Keyword - indicator¶
The indicator parameter adds a column showing the source of each row, useful for debugging and understanding merge results.
Basic Usage¶
Add a column indicating merge source.
1. Enable Indicator¶
import pandas as pd
df1 = pd.DataFrame({
'city': ['NY', 'SF', 'LA'],
'temperature': [21, 14, 35]
})
df2 = pd.DataFrame({
'city': ['SF', 'NY', 'ICN'],
'humidity': [65, 68, 75]
})
df = pd.merge(df1, df2, on='city', how='outer', indicator=True)
print(df)
city temperature humidity _merge
0 NY 21.0 68.0 both
1 SF 14.0 65.0 both
2 LA 35.0 NaN left_only
3 ICN NaN 75.0 right_only
2. Indicator Values¶
both: Key exists in both DataFramesleft_only: Key exists only in left DataFrameright_only: Key exists only in right DataFrame
3. Column Name¶
Default column name is _merge.
Custom Column Name¶
Specify indicator column name.
1. String Value¶
df = pd.merge(
df1, df2,
on='city',
how='outer',
indicator='source'
)
print(df['source'])
0 both
1 both
2 left_only
3 right_only
Name: source, dtype: object
2. Descriptive Name¶
df = pd.merge(
df1, df2,
on='city',
how='outer',
indicator='merge_status'
)
3. Avoid Conflicts¶
# Name must not conflict with existing columns
Filtering by Indicator¶
Use indicator to filter results.
1. Find Unmatched Left¶
df = pd.merge(df1, df2, on='city', how='outer', indicator=True)

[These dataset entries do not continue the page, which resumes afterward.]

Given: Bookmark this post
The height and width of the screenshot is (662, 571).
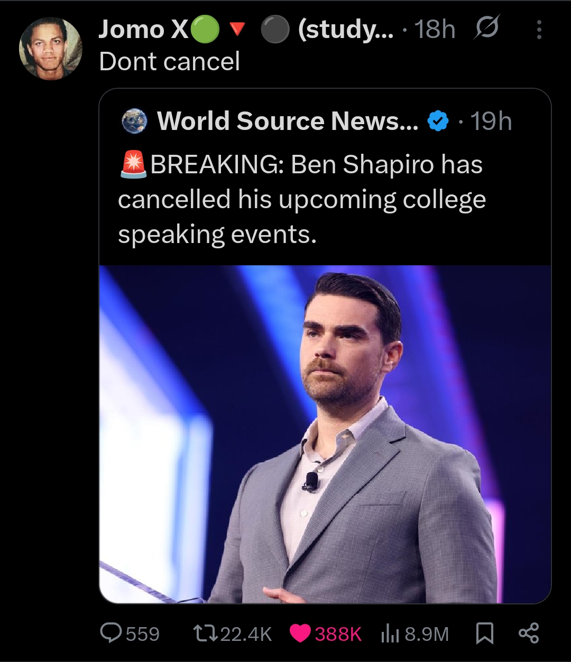Looking at the screenshot, I should click(x=484, y=633).
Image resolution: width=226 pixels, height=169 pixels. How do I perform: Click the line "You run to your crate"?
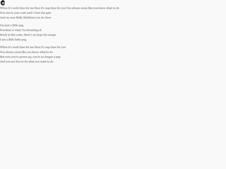(x=26, y=13)
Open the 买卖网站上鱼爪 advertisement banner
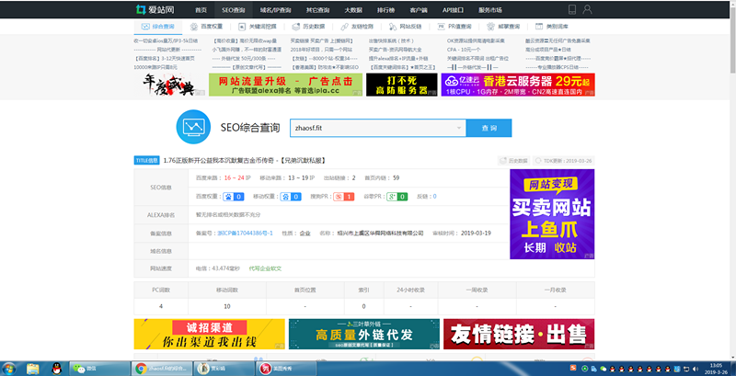The width and height of the screenshot is (736, 376). pos(551,213)
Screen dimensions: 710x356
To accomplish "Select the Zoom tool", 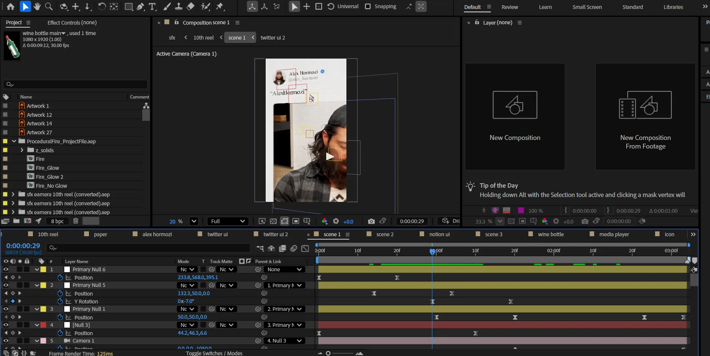I will [49, 6].
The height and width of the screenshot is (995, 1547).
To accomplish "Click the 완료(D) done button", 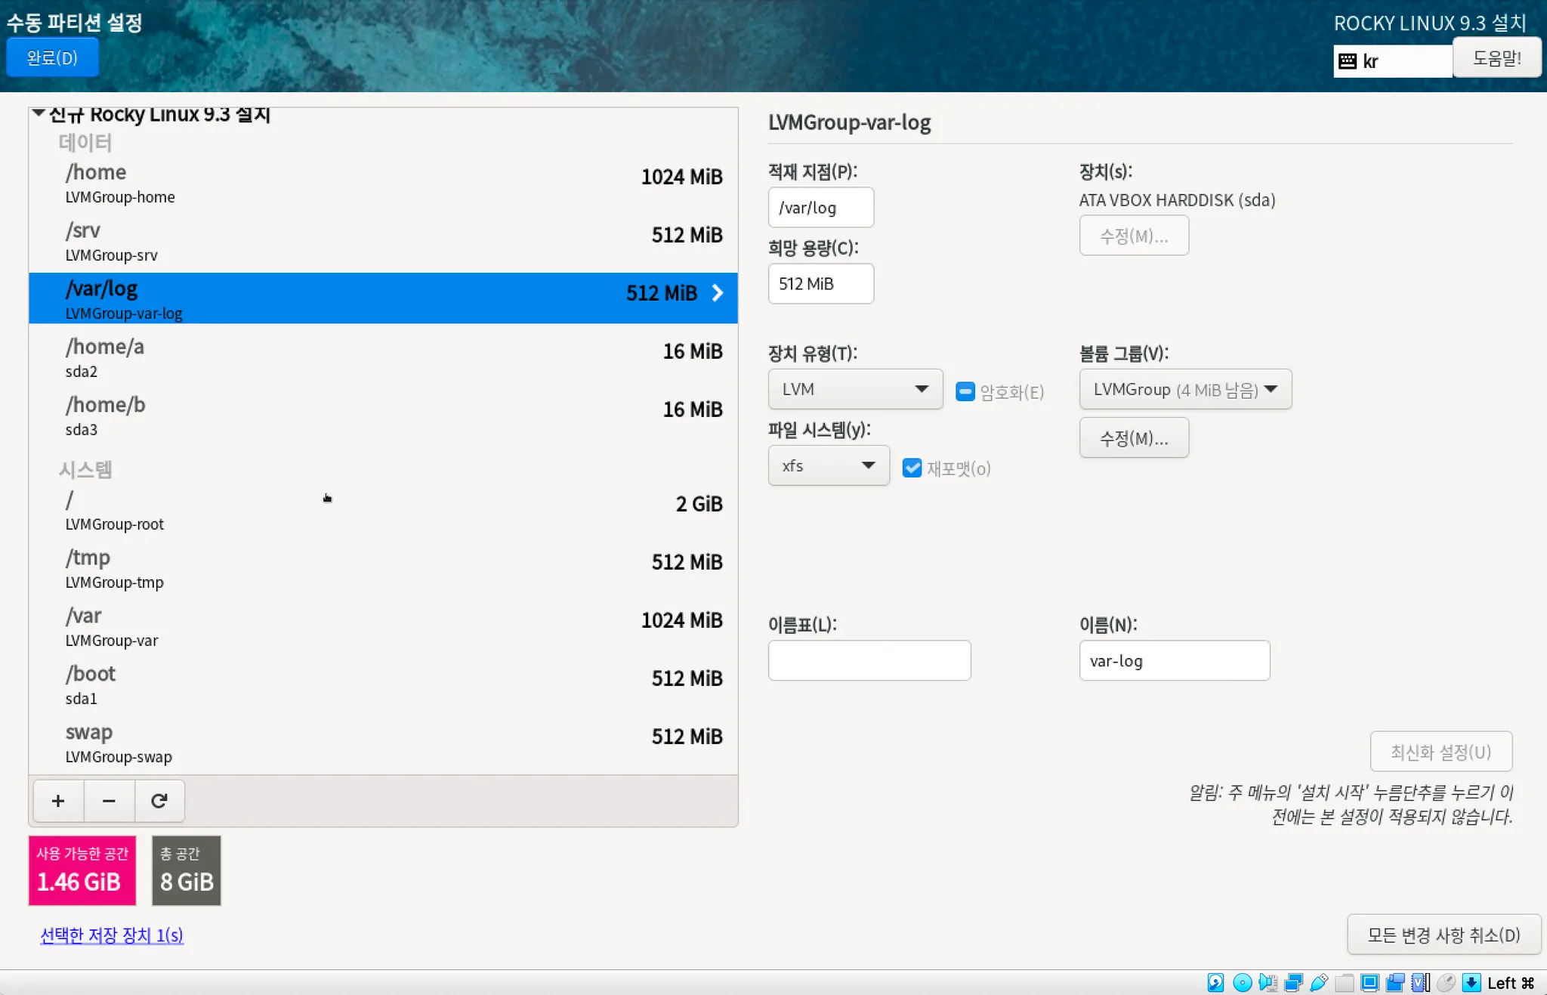I will (52, 58).
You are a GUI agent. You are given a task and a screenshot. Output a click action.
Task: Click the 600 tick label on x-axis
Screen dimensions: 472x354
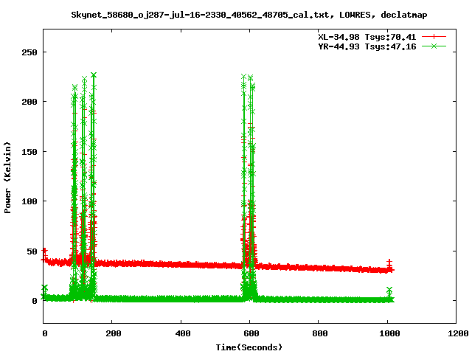pos(249,334)
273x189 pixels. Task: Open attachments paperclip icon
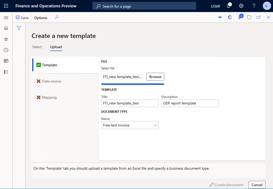tap(240, 17)
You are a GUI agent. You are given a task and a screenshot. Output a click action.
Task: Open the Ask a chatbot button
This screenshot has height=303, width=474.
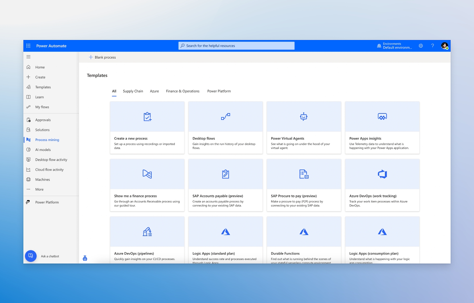31,256
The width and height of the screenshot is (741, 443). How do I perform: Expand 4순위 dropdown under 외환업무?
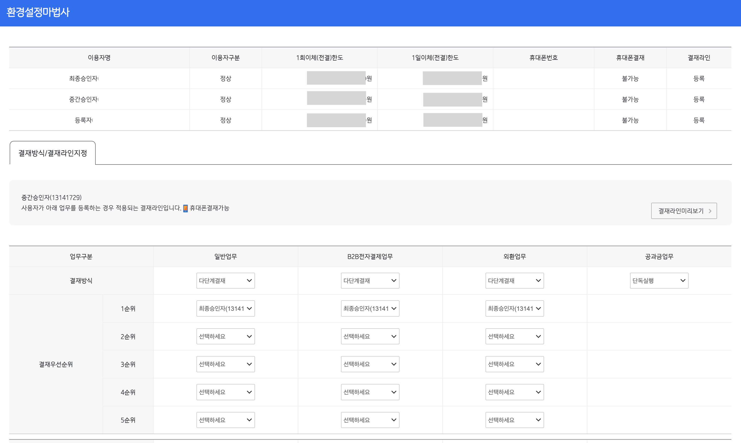pyautogui.click(x=514, y=392)
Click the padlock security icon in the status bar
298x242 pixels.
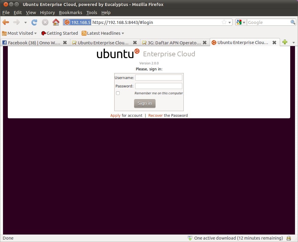tap(289, 238)
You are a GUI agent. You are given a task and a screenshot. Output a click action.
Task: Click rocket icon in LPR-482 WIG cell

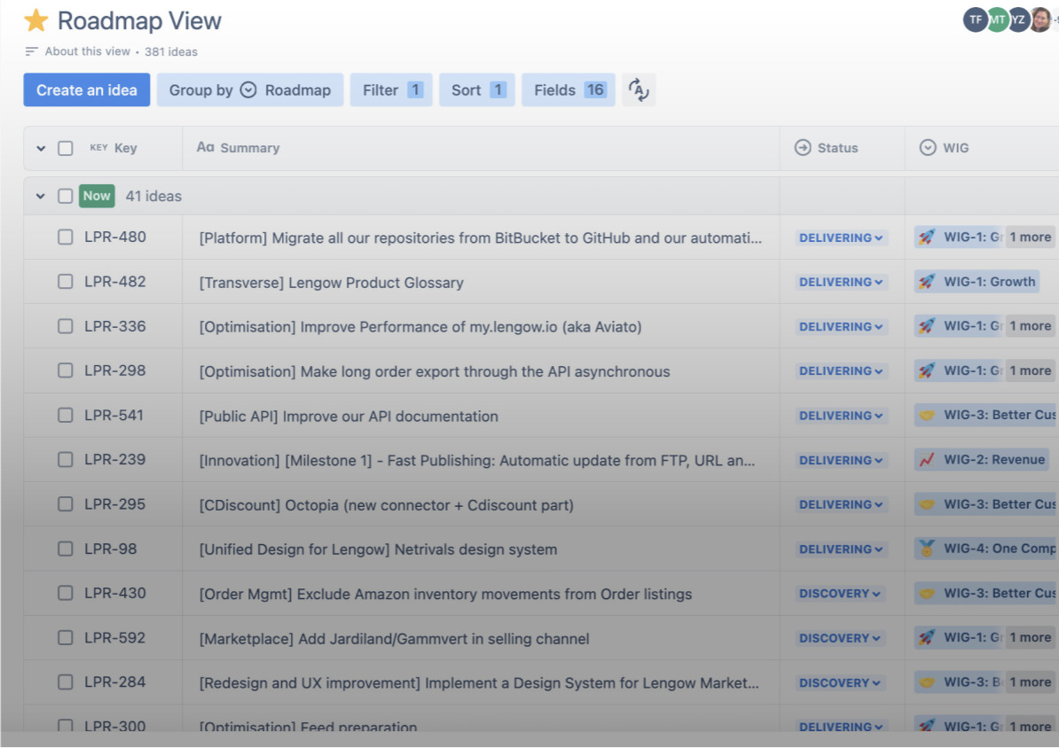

unmatched_left = df[df['_merge'] == 'left_only']
print(unmatched_left)
city temperature humidity _merge
2 LA 35.0 NaN left_only
2. Find Unmatched Right¶
unmatched_right = df[df['_merge'] == 'right_only']
3. Find Matched Only¶
matched = df[df['_merge'] == 'both']
Data Quality Checks¶
Use indicator for merge validation.
1. Count Match Types¶
df = pd.merge(df1, df2, on='key', how='outer', indicator=True)
print(df['_merge'].value_counts())
both 100
left_only 15
right_only 20
Name: _merge, dtype: int64
2. Validate Complete Match¶
unmatched = df[df['_merge'] != 'both']
if len(unmatched) > 0:
print(f"Warning: {len(unmatched)} unmatched rows")
3. Data Reconciliation¶
# Identify missing records in each source
missing_in_right = df[df['_merge'] == 'left_only']['key']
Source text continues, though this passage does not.